Shares of mobile gaming developer Glu Mobile soared in yesterday’s trading by 21% as Needham analyst Sean McGowan initiated coverage on the stock with a Strong Buy recommendation and a target price of USD 8. Glu Mobile closed at USD 4.85 yesterday.
Says McGowan: “We believe GLUU’s smartphone growth has been hidden in recent years by the decline of its feature phone revenue, but its new model is based on owned-IP, which is far more profitable,” he writes. “As the global installed base of smartphones and tablets grows and GLUU’s low-margin feature phone revenues burn off, we expect significant gains in profitability. Our $8 price target assumes that at this time next year, the stock will sell at a P/E of about 20x non-GAAP EPS for 2014, which we estimate at 40 cents.”

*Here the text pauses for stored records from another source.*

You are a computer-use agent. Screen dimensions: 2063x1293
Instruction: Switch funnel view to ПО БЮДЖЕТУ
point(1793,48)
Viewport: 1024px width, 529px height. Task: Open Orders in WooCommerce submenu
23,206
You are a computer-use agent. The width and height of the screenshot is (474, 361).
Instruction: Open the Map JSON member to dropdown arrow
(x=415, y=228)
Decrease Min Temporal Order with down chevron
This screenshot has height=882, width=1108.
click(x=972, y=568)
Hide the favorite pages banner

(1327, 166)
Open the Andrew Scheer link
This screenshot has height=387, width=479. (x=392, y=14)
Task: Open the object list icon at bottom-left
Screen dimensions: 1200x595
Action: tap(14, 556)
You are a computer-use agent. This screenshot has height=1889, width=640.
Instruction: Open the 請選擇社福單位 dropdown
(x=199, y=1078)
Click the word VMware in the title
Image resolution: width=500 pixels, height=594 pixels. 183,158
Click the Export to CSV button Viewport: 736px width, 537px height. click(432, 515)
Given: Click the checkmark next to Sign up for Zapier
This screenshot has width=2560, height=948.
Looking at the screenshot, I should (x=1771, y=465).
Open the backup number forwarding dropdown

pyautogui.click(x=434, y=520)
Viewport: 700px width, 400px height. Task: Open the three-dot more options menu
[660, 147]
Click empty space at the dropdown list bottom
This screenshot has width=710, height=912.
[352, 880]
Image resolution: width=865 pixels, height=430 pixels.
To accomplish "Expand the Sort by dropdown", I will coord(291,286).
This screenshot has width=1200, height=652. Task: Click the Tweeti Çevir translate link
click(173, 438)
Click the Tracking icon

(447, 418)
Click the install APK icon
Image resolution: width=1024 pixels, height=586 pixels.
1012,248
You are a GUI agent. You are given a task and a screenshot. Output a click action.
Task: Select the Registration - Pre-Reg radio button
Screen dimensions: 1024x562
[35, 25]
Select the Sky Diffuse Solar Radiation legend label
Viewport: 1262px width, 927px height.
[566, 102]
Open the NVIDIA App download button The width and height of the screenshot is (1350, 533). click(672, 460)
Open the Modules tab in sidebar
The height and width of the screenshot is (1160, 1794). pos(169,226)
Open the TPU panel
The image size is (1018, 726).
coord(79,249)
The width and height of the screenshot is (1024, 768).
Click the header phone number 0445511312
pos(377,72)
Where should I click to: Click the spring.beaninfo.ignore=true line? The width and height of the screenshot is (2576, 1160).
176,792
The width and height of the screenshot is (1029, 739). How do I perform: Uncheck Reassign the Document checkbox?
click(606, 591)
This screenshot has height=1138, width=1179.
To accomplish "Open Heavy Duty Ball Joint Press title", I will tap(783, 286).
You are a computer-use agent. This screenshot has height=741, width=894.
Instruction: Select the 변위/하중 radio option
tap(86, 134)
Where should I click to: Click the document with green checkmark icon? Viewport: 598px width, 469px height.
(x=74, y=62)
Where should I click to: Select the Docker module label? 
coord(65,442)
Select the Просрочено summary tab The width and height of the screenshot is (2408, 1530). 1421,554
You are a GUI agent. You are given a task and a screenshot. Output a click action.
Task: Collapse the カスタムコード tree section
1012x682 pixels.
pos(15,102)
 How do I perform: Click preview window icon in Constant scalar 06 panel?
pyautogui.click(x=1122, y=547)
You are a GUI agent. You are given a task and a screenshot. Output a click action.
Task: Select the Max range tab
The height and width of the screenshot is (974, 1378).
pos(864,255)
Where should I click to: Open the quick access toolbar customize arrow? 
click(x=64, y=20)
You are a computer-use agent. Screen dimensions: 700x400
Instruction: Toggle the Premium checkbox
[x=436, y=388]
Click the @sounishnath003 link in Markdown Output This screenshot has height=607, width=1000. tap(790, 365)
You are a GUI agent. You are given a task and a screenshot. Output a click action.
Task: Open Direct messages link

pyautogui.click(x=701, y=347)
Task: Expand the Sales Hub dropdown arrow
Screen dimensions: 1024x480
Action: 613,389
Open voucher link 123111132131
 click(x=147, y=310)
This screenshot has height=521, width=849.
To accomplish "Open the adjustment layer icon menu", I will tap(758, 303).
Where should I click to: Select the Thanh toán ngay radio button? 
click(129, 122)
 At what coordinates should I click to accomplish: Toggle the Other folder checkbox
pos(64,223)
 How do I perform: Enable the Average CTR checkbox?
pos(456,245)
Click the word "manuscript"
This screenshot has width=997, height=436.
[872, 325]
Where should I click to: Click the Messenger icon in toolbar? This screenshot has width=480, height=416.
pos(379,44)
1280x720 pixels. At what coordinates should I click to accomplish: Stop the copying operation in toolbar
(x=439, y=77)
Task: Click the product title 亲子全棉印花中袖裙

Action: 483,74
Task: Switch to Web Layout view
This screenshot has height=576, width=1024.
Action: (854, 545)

In light of this, we think it is interesting to note that mobile gaming developer G5 Entertainment is currently trading at a PE-ratio of 12x expected 2012 earnings. Needless to say that Mr McGowan and other US analysts would be all over G5 if it was listed in the USA. Applying the PE-ratio of 20x that McGowan is suggesting on G5’s 2012 earnings would imply a target price of SEK 64, a 61% upside to current levels. But then wait, McGowan is willing to apply such a PE-ratio on 2014 earnings, not 2012, i.e. 2 years in the future. 2014, G5 Entertainment will probably earn much much more than SEK 3.2 (as expected for 2012). In-line with the mid-term scenario previously mentioned by G5 CEO Vlad Suglobov, we believe G5 Entertainment should be able to earn as much as SEK 10.6 per share by 2014. There is no reason why an investor should not be willing to pay as high a PE-ratio for G5 as he/she is paying for Glu Mobile (on the contrary actually). So applying a PE-ratio of 20x on G5’s 2014 earnings of SEK 10.6 would imply a share price of SEK 212, an upside of 430%.
Obviously there is value in G5 that is not realised at this point, a lot of it due to its listing on Aktietorget, a minor Swedish exchange. In a perfect world, G5 would change its listing to the US, or at least to Nasdaq OMX’s small cap list in Sweden. The most likely outcome, in our view, will be a takeover by one of the big guys within a few years time. M&A activity within the mobile gaming space has been high for quite some time and as late as Wednesday, Zynga bought OMGPOP, the maker of “Draw Something” for USD 210m, close to SEK 1.5bn. OMGPOP is so far a “one-hit wonder” with a game that has been selling for a couple of months. G5 Entertainment has a market cap of SEK 320m at this point (an even lower enterprise value as the company has a net cash position). Again, the upside is close to 400% to what US investors and companies are willing to pay for similar companies.
We suggest to be long mobile gaming developers. There are not that many listed on the global stock markets but investors could consider a basket of Glu Mobile, EA and Gameloft in order to spread their risks. However, the one that clearly stands out as extremely undervalued, both in absolute terms and in relative terms, is G5 Entertainment.